Texte fourni:

Leur âge varie entre 12 et 18 ans. Ils se déplacent par petits groupes, armés de couteaux, de machettes, de haches et de gourdins. Surnommés «les microbes», ces jeunes délinquants ont créé la psychose à Abidjan. Leurs agressions se sont multipliées à la veille de la présidentielle d’octobre 2015.
Article rédigé par Martin Mateso
France Télévisions
Publié Mis à jour
Temps de lecture : 4min
Certains mineurs qui sévissent à Abidjan sont d'anciens enfants soldats démobilisés après la crise post-électorale. (Photo AFP/Sia Kambou)

Claude Larissa Abogny n’avait que 23 ans. La jeune étudiante ivoirienne a été dépouillée puis tuée à coups de machette par le gang «des microbes» alors qu’elle rentrait chez elle à Yopougon, dans la nuit du 11 au 12 août 2015. Dans la foulée, trois présumés membres d’un de ces gangs ont été tabassés et tués par la population en guise de représailles.

Consigne: D'après le texte fourni, quelle est la tranche d'âge des jeunes surnommés « les microbes » ? Les entrées n'interviennent pas dans cette consigne.

Données fournies:
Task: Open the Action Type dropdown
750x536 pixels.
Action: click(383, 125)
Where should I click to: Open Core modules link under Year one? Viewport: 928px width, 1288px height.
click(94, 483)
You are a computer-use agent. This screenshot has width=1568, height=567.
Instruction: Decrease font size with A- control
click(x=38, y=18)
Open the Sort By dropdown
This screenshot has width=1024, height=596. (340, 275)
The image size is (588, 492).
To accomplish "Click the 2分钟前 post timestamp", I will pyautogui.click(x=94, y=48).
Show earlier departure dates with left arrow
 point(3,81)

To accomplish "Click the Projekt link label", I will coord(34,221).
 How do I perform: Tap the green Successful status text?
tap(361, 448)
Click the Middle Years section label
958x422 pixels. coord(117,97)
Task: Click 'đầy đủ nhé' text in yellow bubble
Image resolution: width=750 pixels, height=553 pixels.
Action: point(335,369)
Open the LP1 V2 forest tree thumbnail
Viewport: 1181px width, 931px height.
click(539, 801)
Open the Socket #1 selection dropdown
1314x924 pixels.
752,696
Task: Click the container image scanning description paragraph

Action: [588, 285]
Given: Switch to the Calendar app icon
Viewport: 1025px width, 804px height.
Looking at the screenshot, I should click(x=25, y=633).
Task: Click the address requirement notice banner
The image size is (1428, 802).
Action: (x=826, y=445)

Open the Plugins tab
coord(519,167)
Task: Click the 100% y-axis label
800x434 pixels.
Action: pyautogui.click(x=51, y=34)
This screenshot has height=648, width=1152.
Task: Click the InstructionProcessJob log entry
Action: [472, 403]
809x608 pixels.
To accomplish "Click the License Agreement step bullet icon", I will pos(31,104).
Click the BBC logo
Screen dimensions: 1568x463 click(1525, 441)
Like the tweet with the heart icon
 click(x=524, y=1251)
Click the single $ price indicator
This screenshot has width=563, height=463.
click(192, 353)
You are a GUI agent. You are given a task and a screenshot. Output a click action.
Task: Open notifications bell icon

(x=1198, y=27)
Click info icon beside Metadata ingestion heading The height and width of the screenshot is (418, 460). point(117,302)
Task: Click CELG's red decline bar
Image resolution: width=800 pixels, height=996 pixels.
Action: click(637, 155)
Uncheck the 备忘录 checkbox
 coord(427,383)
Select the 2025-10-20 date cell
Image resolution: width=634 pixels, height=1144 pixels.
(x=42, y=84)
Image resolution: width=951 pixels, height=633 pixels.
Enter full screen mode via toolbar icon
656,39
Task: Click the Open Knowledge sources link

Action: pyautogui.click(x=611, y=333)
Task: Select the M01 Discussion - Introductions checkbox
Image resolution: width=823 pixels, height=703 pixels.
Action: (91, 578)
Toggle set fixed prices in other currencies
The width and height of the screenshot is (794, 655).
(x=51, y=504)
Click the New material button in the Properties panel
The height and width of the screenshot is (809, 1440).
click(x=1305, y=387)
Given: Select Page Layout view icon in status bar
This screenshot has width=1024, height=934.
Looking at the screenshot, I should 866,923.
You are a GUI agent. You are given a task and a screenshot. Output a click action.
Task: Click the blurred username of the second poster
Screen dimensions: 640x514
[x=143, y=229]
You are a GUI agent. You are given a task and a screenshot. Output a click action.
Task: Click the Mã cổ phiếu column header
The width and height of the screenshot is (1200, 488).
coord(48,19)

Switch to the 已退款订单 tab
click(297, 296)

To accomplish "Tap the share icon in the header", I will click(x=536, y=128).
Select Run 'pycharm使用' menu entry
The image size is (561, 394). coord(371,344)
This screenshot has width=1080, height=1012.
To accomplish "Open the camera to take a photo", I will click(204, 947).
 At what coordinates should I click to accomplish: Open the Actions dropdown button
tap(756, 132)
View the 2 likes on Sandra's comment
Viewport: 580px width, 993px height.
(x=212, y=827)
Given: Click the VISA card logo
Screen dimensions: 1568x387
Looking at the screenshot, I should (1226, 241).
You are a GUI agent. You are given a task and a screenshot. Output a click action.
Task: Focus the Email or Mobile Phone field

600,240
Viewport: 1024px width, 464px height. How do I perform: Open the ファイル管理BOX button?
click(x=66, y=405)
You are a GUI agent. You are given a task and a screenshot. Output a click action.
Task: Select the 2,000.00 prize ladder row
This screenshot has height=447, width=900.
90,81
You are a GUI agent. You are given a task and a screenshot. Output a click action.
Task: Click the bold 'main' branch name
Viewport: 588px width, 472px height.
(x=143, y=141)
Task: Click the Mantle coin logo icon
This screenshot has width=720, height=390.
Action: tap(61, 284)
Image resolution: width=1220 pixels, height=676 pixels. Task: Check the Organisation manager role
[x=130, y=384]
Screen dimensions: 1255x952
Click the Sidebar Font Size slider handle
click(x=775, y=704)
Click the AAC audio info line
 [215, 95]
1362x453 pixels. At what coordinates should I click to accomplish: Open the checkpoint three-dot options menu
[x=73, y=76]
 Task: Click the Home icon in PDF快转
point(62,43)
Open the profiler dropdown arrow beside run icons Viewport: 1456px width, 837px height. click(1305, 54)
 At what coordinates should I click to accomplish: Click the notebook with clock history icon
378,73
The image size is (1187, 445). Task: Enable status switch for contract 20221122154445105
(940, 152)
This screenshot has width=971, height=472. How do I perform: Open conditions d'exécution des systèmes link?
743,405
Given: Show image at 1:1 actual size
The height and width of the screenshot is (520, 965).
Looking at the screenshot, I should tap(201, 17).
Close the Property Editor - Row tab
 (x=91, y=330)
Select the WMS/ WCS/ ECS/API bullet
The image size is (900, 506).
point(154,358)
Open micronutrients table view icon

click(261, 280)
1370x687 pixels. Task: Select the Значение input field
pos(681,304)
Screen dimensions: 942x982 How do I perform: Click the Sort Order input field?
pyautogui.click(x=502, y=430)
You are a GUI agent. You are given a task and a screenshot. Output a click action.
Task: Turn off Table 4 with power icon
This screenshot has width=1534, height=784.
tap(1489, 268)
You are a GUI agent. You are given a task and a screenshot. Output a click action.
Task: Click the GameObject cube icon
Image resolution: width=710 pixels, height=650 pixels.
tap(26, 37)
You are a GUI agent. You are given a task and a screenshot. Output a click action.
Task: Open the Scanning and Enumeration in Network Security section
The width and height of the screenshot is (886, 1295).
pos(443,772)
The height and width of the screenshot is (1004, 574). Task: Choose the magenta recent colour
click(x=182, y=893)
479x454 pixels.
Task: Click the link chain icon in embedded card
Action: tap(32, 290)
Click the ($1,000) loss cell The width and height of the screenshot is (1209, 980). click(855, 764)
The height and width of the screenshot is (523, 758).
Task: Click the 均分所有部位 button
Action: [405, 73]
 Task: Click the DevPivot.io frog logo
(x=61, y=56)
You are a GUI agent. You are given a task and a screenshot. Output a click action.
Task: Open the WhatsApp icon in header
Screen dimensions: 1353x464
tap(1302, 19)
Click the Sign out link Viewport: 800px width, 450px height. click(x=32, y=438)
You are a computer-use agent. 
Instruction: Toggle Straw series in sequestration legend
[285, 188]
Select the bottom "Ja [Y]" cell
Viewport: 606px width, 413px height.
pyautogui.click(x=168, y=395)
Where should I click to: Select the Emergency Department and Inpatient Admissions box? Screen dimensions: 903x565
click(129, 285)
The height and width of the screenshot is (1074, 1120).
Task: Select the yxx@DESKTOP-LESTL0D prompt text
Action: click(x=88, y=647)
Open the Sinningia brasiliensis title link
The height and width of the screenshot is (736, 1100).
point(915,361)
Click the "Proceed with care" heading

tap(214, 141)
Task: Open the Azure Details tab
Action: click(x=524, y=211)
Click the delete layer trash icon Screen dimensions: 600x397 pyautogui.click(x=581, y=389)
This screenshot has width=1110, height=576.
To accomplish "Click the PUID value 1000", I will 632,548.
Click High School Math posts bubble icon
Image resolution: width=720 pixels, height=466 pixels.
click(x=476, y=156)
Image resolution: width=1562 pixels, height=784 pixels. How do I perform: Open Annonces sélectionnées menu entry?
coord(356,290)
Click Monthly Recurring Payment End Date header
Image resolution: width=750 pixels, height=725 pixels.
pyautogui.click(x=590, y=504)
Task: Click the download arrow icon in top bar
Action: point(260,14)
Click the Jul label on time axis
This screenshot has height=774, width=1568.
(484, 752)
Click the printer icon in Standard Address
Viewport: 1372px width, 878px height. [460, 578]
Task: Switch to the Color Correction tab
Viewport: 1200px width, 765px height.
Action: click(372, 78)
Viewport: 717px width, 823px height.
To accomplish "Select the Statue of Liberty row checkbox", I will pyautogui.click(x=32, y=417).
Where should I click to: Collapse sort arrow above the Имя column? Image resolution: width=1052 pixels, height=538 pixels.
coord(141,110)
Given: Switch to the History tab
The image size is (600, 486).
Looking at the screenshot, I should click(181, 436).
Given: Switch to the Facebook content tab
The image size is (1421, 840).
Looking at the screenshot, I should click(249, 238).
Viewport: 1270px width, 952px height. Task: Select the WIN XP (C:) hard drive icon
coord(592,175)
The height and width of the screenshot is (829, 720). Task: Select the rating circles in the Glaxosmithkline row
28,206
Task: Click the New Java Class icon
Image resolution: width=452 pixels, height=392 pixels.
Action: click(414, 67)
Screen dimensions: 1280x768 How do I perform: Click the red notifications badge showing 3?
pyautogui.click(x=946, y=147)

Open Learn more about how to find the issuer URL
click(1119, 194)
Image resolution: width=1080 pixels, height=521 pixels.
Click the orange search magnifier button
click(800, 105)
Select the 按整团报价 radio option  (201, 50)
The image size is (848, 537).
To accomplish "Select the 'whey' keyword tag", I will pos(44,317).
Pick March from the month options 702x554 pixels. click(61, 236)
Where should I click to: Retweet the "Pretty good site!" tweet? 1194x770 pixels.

Réponse rédigée: Leur âge varie entre 12 et 18 ans.